● Problem to solve: Could you retype every entry below exactly as written?

::: Raw data :::

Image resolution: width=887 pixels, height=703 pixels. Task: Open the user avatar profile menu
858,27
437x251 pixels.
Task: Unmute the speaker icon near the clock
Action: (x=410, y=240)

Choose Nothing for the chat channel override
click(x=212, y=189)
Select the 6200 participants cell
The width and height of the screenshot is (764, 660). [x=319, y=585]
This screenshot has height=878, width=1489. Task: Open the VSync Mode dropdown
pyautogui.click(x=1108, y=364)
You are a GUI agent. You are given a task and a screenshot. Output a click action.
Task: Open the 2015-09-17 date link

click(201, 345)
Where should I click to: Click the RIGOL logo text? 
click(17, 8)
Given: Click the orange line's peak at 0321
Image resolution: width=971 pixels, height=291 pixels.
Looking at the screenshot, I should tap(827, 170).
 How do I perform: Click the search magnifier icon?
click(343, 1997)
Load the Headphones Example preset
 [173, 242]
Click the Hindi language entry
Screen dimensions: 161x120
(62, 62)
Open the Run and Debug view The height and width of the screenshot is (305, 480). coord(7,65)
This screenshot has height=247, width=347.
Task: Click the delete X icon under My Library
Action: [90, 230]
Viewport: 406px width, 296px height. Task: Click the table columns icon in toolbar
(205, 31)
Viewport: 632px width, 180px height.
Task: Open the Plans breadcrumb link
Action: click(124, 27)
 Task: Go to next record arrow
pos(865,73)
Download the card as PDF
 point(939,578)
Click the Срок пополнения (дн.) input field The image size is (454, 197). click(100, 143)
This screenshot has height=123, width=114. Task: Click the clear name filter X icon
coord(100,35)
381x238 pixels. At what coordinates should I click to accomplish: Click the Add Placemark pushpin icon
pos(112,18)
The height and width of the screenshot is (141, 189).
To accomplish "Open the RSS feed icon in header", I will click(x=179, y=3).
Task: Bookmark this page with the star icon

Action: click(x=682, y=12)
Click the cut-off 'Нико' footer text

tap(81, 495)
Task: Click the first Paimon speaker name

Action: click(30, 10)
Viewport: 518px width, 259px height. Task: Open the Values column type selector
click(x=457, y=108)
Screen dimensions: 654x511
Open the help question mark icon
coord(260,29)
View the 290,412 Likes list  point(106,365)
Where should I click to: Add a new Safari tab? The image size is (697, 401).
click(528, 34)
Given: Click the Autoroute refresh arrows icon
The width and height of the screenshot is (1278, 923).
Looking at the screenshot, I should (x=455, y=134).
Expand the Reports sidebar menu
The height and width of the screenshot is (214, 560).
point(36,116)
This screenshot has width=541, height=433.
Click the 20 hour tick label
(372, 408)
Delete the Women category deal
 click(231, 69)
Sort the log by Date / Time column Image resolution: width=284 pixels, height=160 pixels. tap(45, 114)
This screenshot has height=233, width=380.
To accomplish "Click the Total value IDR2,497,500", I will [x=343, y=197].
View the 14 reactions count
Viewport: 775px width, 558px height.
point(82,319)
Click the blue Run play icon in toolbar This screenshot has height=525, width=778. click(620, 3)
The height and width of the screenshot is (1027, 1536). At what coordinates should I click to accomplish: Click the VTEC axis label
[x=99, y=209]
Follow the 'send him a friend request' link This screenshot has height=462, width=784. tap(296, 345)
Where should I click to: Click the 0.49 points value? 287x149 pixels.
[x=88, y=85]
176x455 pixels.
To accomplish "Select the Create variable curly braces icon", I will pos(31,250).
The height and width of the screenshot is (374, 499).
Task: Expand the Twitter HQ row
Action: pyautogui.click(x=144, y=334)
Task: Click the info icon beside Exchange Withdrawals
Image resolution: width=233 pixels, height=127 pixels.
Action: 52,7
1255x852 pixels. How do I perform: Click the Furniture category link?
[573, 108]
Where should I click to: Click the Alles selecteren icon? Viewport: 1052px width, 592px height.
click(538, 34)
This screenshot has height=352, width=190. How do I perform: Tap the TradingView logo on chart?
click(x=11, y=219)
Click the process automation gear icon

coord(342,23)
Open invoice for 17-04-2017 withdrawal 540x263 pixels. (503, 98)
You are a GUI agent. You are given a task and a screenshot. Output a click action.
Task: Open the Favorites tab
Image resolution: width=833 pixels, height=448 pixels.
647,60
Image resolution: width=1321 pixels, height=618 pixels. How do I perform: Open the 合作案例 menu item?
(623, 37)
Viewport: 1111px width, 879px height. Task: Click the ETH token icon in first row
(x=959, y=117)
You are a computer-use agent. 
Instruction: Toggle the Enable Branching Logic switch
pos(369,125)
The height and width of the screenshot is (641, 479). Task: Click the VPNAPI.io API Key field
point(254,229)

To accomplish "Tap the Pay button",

:::

● Answer section:
Image resolution: width=887 pixels, height=703 pixels. Task: Open the user avatar profile menu
858,27
437x251 pixels.
Task: Unmute the speaker icon near the clock
Action: (x=410, y=240)

Choose Nothing for the chat channel override
click(x=212, y=189)
Select the 6200 participants cell
The width and height of the screenshot is (764, 660). [x=319, y=585]
This screenshot has height=878, width=1489. Task: Open the VSync Mode dropdown
pyautogui.click(x=1108, y=364)
You are a GUI agent. You are given a task and a screenshot. Output a click action.
Task: Open the 2015-09-17 date link

click(201, 345)
Where should I click to: Click the RIGOL logo text? 
click(17, 8)
Given: Click the orange line's peak at 0321
Image resolution: width=971 pixels, height=291 pixels.
Looking at the screenshot, I should tap(827, 170).
 How do I perform: Click the search magnifier icon?
click(343, 1997)
Load the Headphones Example preset
 [173, 242]
Click the Hindi language entry
Screen dimensions: 161x120
(62, 62)
Open the Run and Debug view The height and width of the screenshot is (305, 480). coord(7,65)
This screenshot has height=247, width=347.
Task: Click the delete X icon under My Library
Action: [90, 230]
Viewport: 406px width, 296px height. Task: Click the table columns icon in toolbar
(205, 31)
Viewport: 632px width, 180px height.
Task: Open the Plans breadcrumb link
Action: click(124, 27)
 Task: Go to next record arrow
pos(865,73)
Download the card as PDF
 point(939,578)
Click the Срок пополнения (дн.) input field The image size is (454, 197). click(100, 143)
This screenshot has height=123, width=114. Task: Click the clear name filter X icon
coord(100,35)
381x238 pixels. At what coordinates should I click to accomplish: Click the Add Placemark pushpin icon
pos(112,18)
The height and width of the screenshot is (141, 189).
To accomplish "Open the RSS feed icon in header", I will click(x=179, y=3).
Task: Bookmark this page with the star icon

Action: click(x=682, y=12)
Click the cut-off 'Нико' footer text

tap(81, 495)
Task: Click the first Paimon speaker name

Action: click(30, 10)
Viewport: 518px width, 259px height. Task: Open the Values column type selector
click(x=457, y=108)
Screen dimensions: 654x511
Open the help question mark icon
coord(260,29)
View the 290,412 Likes list  point(106,365)
Where should I click to: Add a new Safari tab? The image size is (697, 401).
click(528, 34)
Given: Click the Autoroute refresh arrows icon
The width and height of the screenshot is (1278, 923).
Looking at the screenshot, I should (x=455, y=134).
Expand the Reports sidebar menu
The height and width of the screenshot is (214, 560).
point(36,116)
This screenshot has width=541, height=433.
Click the 20 hour tick label
(372, 408)
Delete the Women category deal
 click(231, 69)
Sort the log by Date / Time column Image resolution: width=284 pixels, height=160 pixels. tap(45, 114)
This screenshot has height=233, width=380.
To accomplish "Click the Total value IDR2,497,500", I will [x=343, y=197].
View the 14 reactions count
Viewport: 775px width, 558px height.
point(82,319)
Click the blue Run play icon in toolbar This screenshot has height=525, width=778. click(620, 3)
The height and width of the screenshot is (1027, 1536). At what coordinates should I click to accomplish: Click the VTEC axis label
[x=99, y=209]
Follow the 'send him a friend request' link This screenshot has height=462, width=784. tap(296, 345)
Where should I click to: Click the 0.49 points value? 287x149 pixels.
[x=88, y=85]
176x455 pixels.
To accomplish "Select the Create variable curly braces icon", I will pos(31,250).
The height and width of the screenshot is (374, 499).
Task: Expand the Twitter HQ row
Action: pyautogui.click(x=144, y=334)
Task: Click the info icon beside Exchange Withdrawals
Image resolution: width=233 pixels, height=127 pixels.
Action: 52,7
1255x852 pixels. How do I perform: Click the Furniture category link?
[573, 108]
Where should I click to: Click the Alles selecteren icon? Viewport: 1052px width, 592px height.
click(538, 34)
This screenshot has height=352, width=190. How do I perform: Tap the TradingView logo on chart?
click(x=11, y=219)
Click the process automation gear icon

coord(342,23)
Open invoice for 17-04-2017 withdrawal 540x263 pixels. (503, 98)
You are a GUI agent. You are given a task and a screenshot. Output a click action.
Task: Open the Favorites tab
Image resolution: width=833 pixels, height=448 pixels.
647,60
Image resolution: width=1321 pixels, height=618 pixels. How do I perform: Open the 合作案例 menu item?
(623, 37)
Viewport: 1111px width, 879px height. Task: Click the ETH token icon in first row
(x=959, y=117)
You are a computer-use agent. 
Instruction: Toggle the Enable Branching Logic switch
pos(369,125)
The height and width of the screenshot is (641, 479). Task: Click the VPNAPI.io API Key field
point(254,229)

To accomplish "Tap the Pay button",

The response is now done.